Choose **SSE** when your application follows a request-response pattern where the client sends a prompt and receives a streamed response. It has automatic reconnection built into the browser EventSource API and works behind most proxies without configuration.

Choose **WebSockets** when you need the client to send cancellation signals, provide tool call results during generation, or maintain a persistent conversational session with server-push notifications.

Choose **HTTP chunked transfer** when you need maximum compatibility, your consumers are backend services rather than browsers, or you are building internal microservice communication.

## FAQ

### When should I use SSE over WebSockets for LLM streaming?

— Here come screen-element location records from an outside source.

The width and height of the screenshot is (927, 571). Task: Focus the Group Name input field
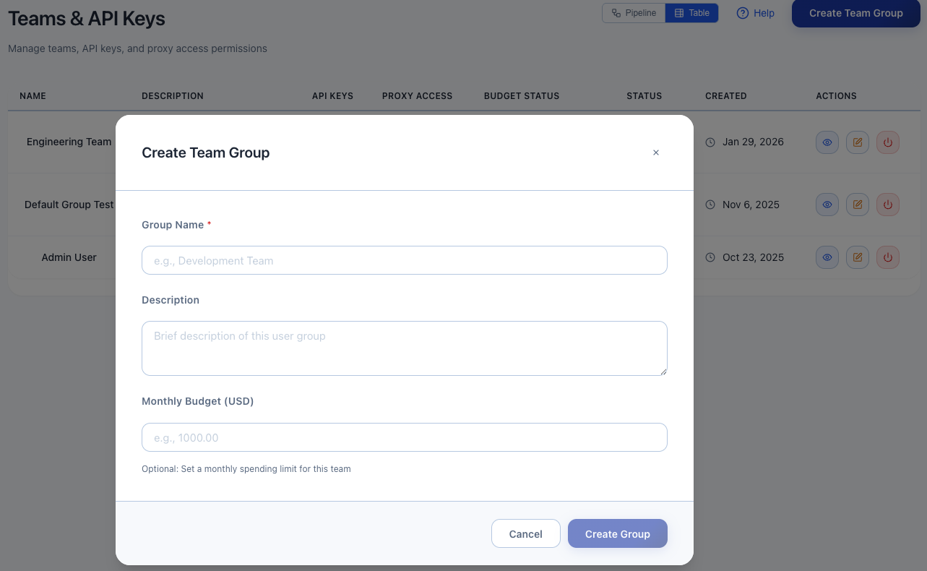tap(404, 260)
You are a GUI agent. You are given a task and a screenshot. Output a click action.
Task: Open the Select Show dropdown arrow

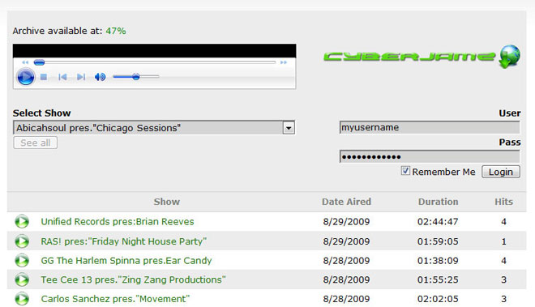tap(289, 128)
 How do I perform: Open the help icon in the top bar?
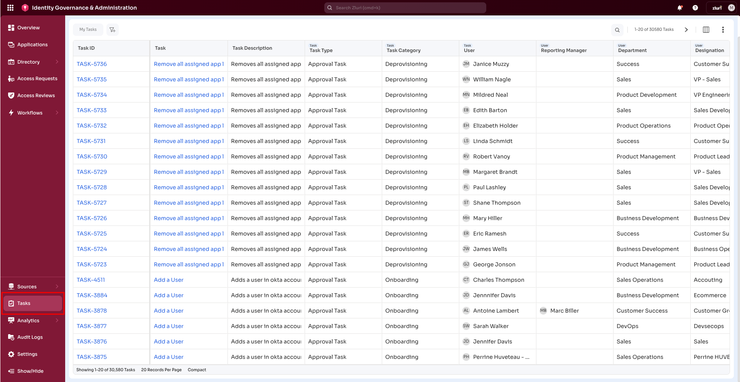pyautogui.click(x=695, y=7)
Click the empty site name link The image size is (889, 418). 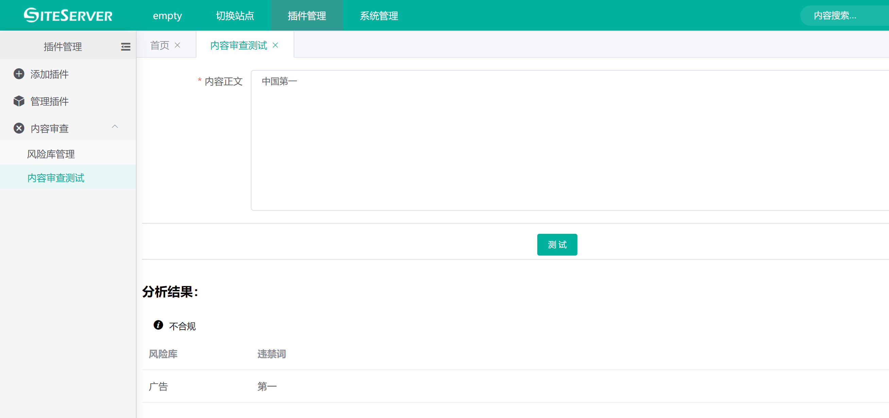(x=167, y=16)
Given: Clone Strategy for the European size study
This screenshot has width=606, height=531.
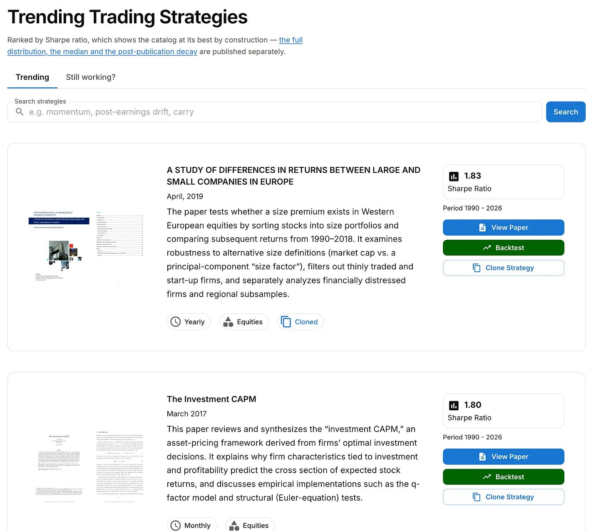Looking at the screenshot, I should coord(504,268).
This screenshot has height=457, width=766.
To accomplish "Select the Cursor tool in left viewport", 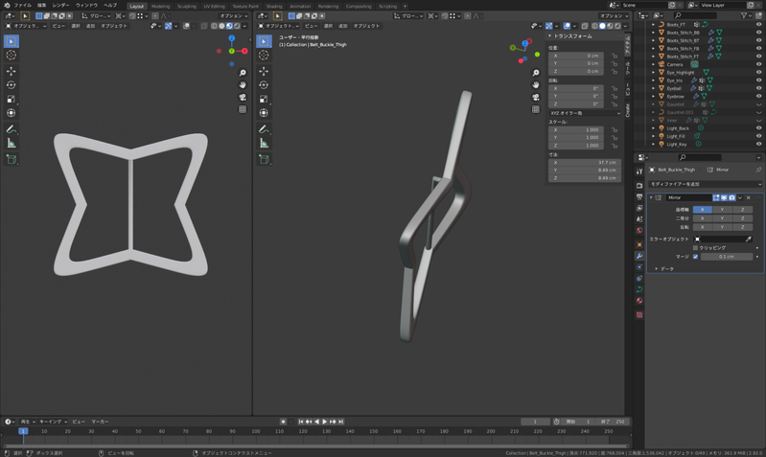I will pyautogui.click(x=12, y=56).
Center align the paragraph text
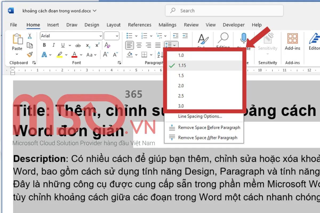 pos(139,45)
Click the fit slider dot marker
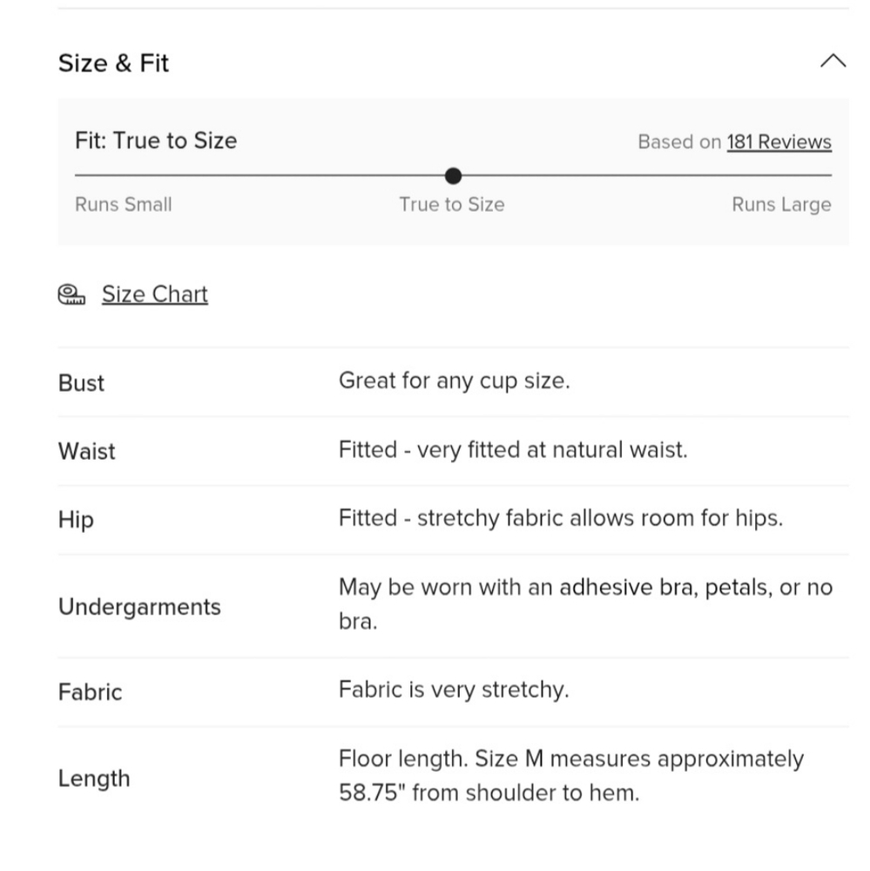The height and width of the screenshot is (871, 870). (453, 176)

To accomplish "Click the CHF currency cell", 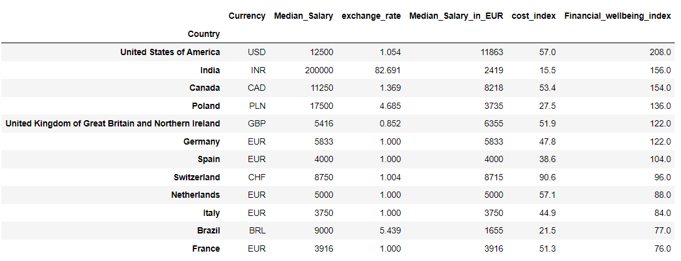I will coord(257,177).
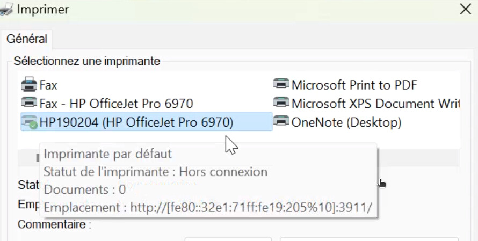This screenshot has width=478, height=241.
Task: Pick the "Fax - HP OfficeJet Pro 6970" label
Action: tap(116, 104)
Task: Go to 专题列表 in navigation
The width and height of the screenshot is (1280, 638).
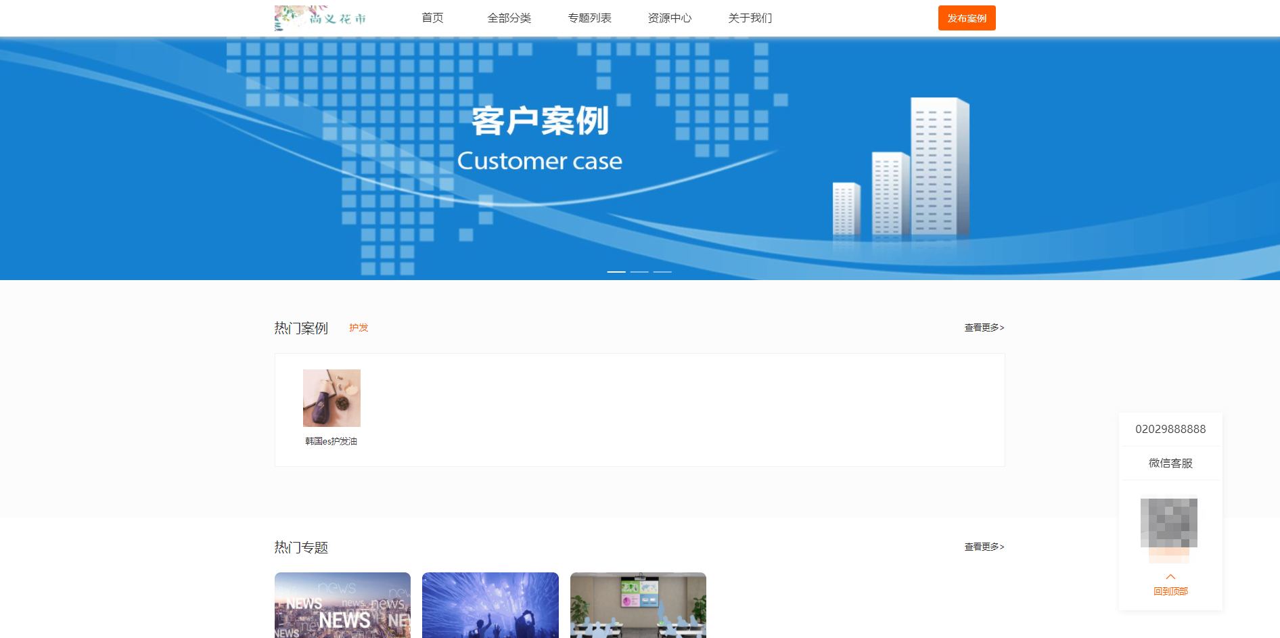Action: coord(589,18)
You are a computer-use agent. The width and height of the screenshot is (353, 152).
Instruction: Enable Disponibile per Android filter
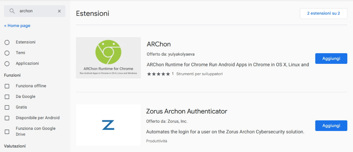click(7, 118)
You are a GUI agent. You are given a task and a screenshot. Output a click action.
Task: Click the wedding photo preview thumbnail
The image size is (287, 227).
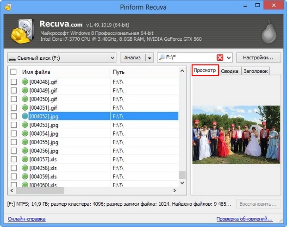(236, 134)

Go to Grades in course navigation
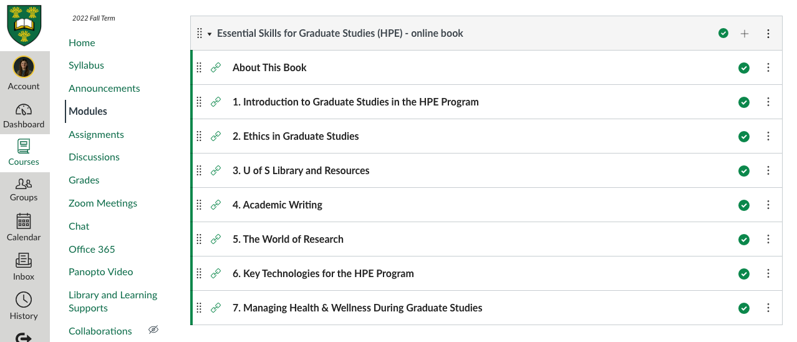[x=84, y=180]
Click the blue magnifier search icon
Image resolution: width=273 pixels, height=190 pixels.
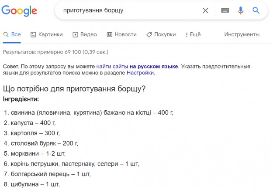coord(256,10)
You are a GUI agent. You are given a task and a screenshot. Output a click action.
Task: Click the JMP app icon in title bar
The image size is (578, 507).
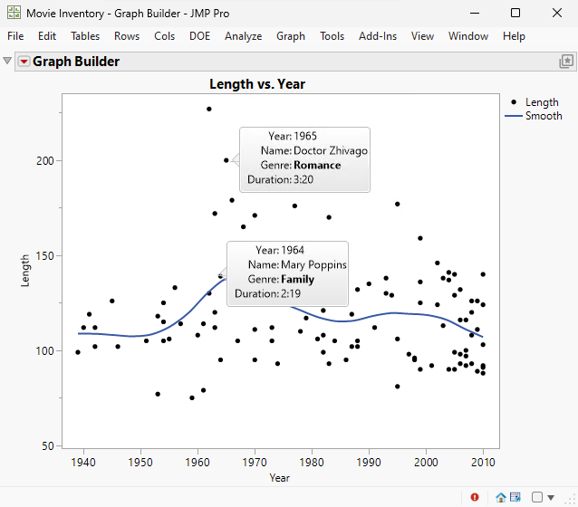click(x=12, y=13)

Use SSE when your pattern is unidirectional: the client sends a prompt and the server streams back tokens. SSE is simpler to implement, works through HTTP proxies without special configuration, has built-in browser reconnection via EventSource, and uses standard HTTP semantics for authentication. Most production LLM APIs, including OpenAI and Anthropic, use SSE.

### How do I handle connection drops during a long LLM stream?

For SSE, include an `id` field with each event. The browser EventSource API sends the last received ID in a `Last-Event-ID` header on reconnection, letting your server resume from where it left off. For WebSockets, implement application-level heartbeats and reconnection logic with exponential backoff. In both cases, cache partial generation state on the server keyed by a request ID so you can resume.

### Why does my SSE stream appear to arrive all at once instead of token by token?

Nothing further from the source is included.